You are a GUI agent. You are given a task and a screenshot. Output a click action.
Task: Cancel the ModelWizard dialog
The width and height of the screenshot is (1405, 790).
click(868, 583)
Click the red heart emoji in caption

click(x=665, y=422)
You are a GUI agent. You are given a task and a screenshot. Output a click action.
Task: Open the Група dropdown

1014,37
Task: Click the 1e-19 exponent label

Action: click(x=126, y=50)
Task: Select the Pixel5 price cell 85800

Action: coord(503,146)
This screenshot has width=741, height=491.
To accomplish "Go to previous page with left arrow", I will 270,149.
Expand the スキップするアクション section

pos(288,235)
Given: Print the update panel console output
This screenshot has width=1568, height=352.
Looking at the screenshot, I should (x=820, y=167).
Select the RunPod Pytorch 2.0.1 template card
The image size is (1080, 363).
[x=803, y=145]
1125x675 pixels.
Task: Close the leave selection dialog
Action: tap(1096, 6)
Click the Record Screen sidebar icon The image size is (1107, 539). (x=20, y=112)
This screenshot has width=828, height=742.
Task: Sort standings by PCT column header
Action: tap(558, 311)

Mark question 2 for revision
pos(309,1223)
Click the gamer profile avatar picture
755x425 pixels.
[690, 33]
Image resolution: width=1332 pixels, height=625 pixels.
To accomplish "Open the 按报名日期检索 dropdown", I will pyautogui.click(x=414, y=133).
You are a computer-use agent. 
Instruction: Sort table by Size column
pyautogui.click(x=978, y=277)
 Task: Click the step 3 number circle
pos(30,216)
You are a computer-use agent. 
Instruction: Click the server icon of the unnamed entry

=-=-=

▸ **Problem to work on**
Print the listing without changes, from the very first line through the line containing "pos(309,1223)", with both of those lines included.

▸ **Final result**
You are a GUI agent. You are given a task and a screenshot. Output a click action.
Task: Cancel the ModelWizard dialog
The width and height of the screenshot is (1405, 790).
click(868, 583)
Click the red heart emoji in caption

click(x=665, y=422)
You are a GUI agent. You are given a task and a screenshot. Output a click action.
Task: Open the Група dropdown

1014,37
Task: Click the 1e-19 exponent label

Action: click(x=126, y=50)
Task: Select the Pixel5 price cell 85800

Action: coord(503,146)
This screenshot has width=741, height=491.
To accomplish "Go to previous page with left arrow", I will 270,149.
Expand the スキップするアクション section

pos(288,235)
Given: Print the update panel console output
This screenshot has width=1568, height=352.
Looking at the screenshot, I should (x=820, y=167).
Select the RunPod Pytorch 2.0.1 template card
The image size is (1080, 363).
[x=803, y=145]
1125x675 pixels.
Task: Close the leave selection dialog
Action: tap(1096, 6)
Click the Record Screen sidebar icon The image size is (1107, 539). (x=20, y=112)
This screenshot has width=828, height=742.
Task: Sort standings by PCT column header
Action: tap(558, 311)

Mark question 2 for revision
pos(309,1223)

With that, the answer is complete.